No moon tonight but the white bells of a woman’s eyes: A Conversation with Carlie Hoffman about When There Was Light — curated by Tiffany Troy


Carlie Hoffman is an award-winning poet and translator, and editor of Small Orange whose magnanimity towards the literary community is matched only by her lyrical grace and acumen. Her award-winning When There Was Light has taught me how heritage is what we will always carry within us. Sean Singer, in his judge’s citation for the National Jewish Book Award for Poetry, wrote that “When There Was Light adds to Jewish poetics not only in its subjects, but in its system of thought: an area of doubts, wishes, and possibilities.” Hoffman’s speaker, a Jewess, wonders if she will ever be seen as beautiful, and casts doubts of her belonging as a “selfish girl” as she writes that over and over in an unfamiliar city. I see in the speaker’s fragmented self a reflection of the forced displacement of her grandparents from Wiesbaden, Germany during the Holocaust, and the misogyny which resulted in the dearth of German-language poetry by Jewish women from literary canon and historical archives. But Hoffman’s speaker isn’t contained or undone by panic attacks triggered by a world eager to suppress her imagination and personal vision. She is an arts-lover who searches for beauty in Bach’s Cello Suites and art at the Museum of Modern Art. Hoffman shows that poetry “has always been a way towards truth,” as when the speaker makes apple strudel, thinking of the “stories / of country girls baking strudel in Bad Soden/ in the middle of dawn” and “imagine[s] ... the woman in the picture pressing fingers tightly into mine.”

Carlie Hoffman is the author of two collections of poetry, When There Was Light (Four Way Books, Spring 2023), winner of the National Jewish Book Award and This Alaska (Four Way Books, 2021), winner of the Northern California Publishers and Authors Gold Award in Poetry and a finalist for the Foreword INDIES Book of the Year Award. Carlie’s honors include a “Discovery” / Boston Review prize from the 92nd Street Y Unterberg Poetry Center and a Poets & Writers Amy Award. She is a recipient of the 2023 Loose Translation Prize for her translation of Selma Meerbaum-Eisinger’s Blütenlese (forthcoming) and is the translator of the monograph artbook Weiße Schatten / White Shadows: Anneliese Hager and the Camera-less Photograph (Edited by Lynette Roth, Atelier Éditions, Fall 2023). Her third poetry collection is forthcoming from Four Way Books in 2025.
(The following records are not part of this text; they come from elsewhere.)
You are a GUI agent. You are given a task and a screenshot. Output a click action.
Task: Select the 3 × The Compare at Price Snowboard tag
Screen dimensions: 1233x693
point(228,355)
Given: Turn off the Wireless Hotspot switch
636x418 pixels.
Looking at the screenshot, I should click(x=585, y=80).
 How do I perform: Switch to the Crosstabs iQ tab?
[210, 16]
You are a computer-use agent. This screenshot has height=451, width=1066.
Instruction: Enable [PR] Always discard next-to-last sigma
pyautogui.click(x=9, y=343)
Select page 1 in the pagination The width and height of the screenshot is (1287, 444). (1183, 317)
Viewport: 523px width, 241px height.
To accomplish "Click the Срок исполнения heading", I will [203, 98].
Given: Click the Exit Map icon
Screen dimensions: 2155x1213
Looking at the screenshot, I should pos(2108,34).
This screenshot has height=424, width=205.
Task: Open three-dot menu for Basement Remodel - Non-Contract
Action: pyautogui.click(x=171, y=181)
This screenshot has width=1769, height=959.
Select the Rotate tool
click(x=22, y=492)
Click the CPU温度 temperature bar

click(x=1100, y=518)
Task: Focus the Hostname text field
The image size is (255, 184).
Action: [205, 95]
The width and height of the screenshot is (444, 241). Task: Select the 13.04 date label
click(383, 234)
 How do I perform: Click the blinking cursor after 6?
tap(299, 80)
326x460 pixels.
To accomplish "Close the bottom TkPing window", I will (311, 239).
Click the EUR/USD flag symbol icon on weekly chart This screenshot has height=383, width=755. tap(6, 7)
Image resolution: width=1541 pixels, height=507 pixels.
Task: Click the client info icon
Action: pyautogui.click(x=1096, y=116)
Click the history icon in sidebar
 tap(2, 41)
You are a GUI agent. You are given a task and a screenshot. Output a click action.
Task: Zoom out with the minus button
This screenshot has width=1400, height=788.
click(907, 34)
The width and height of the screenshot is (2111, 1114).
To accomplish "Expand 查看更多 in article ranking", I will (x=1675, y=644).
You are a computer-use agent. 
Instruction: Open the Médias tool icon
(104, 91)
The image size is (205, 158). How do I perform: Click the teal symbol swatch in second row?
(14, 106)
Tiffany Troy: Let me start by congratulating you on winning the National Jewish Book Award for Poetry! I am so beyond thrilled for you. Can you describe for our readers your process in writing When There Was Light?

Carlie Hoffman: Thank you! Writing this book entailed an extraordinary research process that brought me to, and continues to bring me to, so many new places and ideas and discoveries. The story of how my family came to live in the United States, like many Jewish people, is excruciating, pocked with silences, a fragmentation. I had been researching part of my family’s immigration story from Wiesbaden, Germany to a farm in Middletown, NY during the 1930s. My mother grew up on this farm and I spent long stretches of my childhood in this town. In When There Was Light, I draw on a newspaper article published in the town newspaper which features my grandfather and great grandfather and the restoration and work on that farm, their escape from the Nazis, and their contrasting experience of living under Nazi persecution to their life in the United States. The documentary poem that works with this article became its own section in the book.

A clarifying moment during this time happened after I finished the first draft of the manuscript. I kept returning to an image in the article about my great-grandmother’s apple strudel. For days, weeks, it would pop in and out of my head: the apple strudel. I realized that while the article centered on the male figures in my family, the women were there, too, but lived in the background like a film strip of unprocessed negatives. The apple strudel, on the surface, suggested that the women’s experience during this time had a domestic simplicity to it. The apple strudel also symbolized the assimilation, a transfiguration of Jewish-German culture into a representation of the “American Dream.” That couldn’t be the whole truth, I thought. I asked my mother and she said: “The German women in our family baked bread and pastries like you wouldn’t believe. They could have opened up a bakery.”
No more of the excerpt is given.